▶ **TRAVAIL DEMANDÉ**:
a: Traduisez en anglais la phrase suivante de l’extrait sur les adaptations de Maigret : « Selon une tradition bien française, Jean Gabin n’a joué que lui-même. »
b: Relevez toutes les personnes réelles nommées dans l’extrait sur les adaptations de Maigret, sans compter le personnage du commissaire.
c: Poursuivez l’extrait sur les adaptations de Maigret à l’écran après sa dernière phrase.

▶ **EXTRAIT DE PAGE**:
•••••
Une plongée dans les romans: J’ai lu les 75 romans de Maigret (et j’ai déjà envie de les relire)
Un personnage, une charge
Porter Maigret est une lourde charge. Un défi de solidité sur grand écran, de durée dans les séries. Au fil des films, l’incarnation du commissaire a semblé obéir à des critères qui se désagrégeaient. Selon une tradition bien française, Jean Gabin n’a joué que lui-même. C’était Maigret en Gabin, pas l’inverse. Cette médiocrité dans l’exigence a peut-être, aussi, contribué à clore le chapitre sur le plan de l’industrie cinématographique.
Le hold-up du commissaire par les séries
La TV a pris le relais. Plutôt injuste, la majorité rejette l’ère Jean Richard, jetée dans les eaux usées de la Seine pour ses lenteurs et son patriarcat manifeste. La longue entreprise lancée par Claude Barma – c’est la série d’adaptations la plus fournie – vaut un peu mieux que le mépris dans lequel est tenu l’acteur devenu homme de cirque. Il a été pesant, mais il a aussi su composer la placidité inspirée du personnage.
•••••
▶ **DONNÉES AFFICHÉES**:
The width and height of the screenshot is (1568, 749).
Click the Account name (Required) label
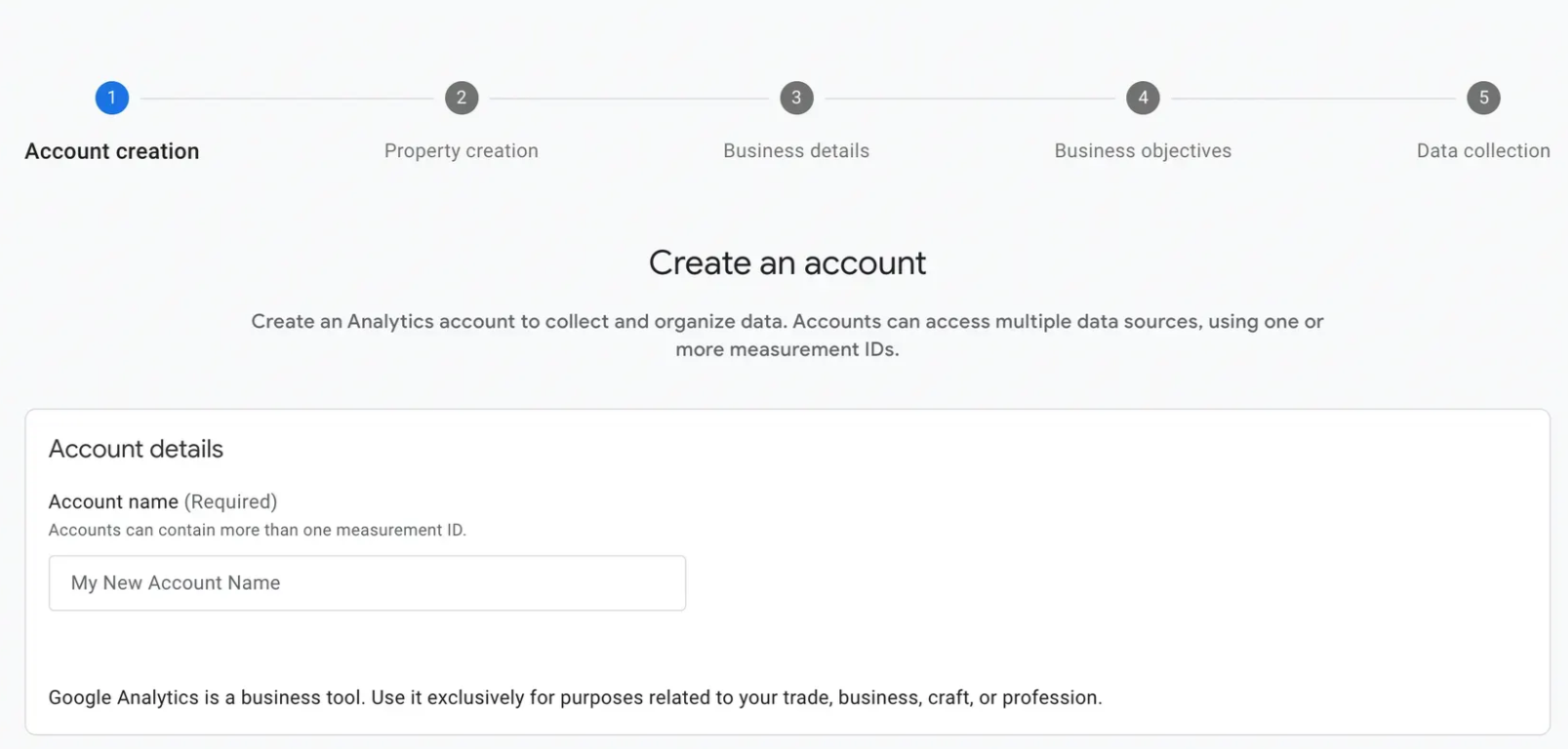click(x=163, y=501)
•••••
▶ **RÉPONSES CI-DESSOUS**:
a: In keeping with a very French tradition, Jean Gabin only ever played himself.

b: Jean Gabin, Jean Richard, Claude Barma

c:
Le consensus penche sans conteste en faveur de Bruno Cremer, considéré comme le porteur ultime du costume. Solide, fiable, mutique, parfait. Cette adaptation de Maigret des années 2000 a figé la situation. Jusqu’à Patrice Leconte, qui relève le défi avec une carte maîtresse, son acteur.
Depardieu, carte maîtresse
Oui, incarner Maigret est d’abord affaire de carrure et de poids, au sens littéral. Le plus grand héros de la littérature policière francophone exige une prestance pachydermique en même temps qu’une indescriptible subtilité faite de discrétion et d’empathie. Gérard Depardieu y parvient dans une composition qui repose, paradoxalement, sur le retrait. Dans Maigret, il n’est jamais plus fort que quand il semble s’effacer. Patrice Leconte ressuscite le commissaire, Depardieu l’ensevelit à nouveau, mais cet épisode-là, qui restera unique, est assez beau.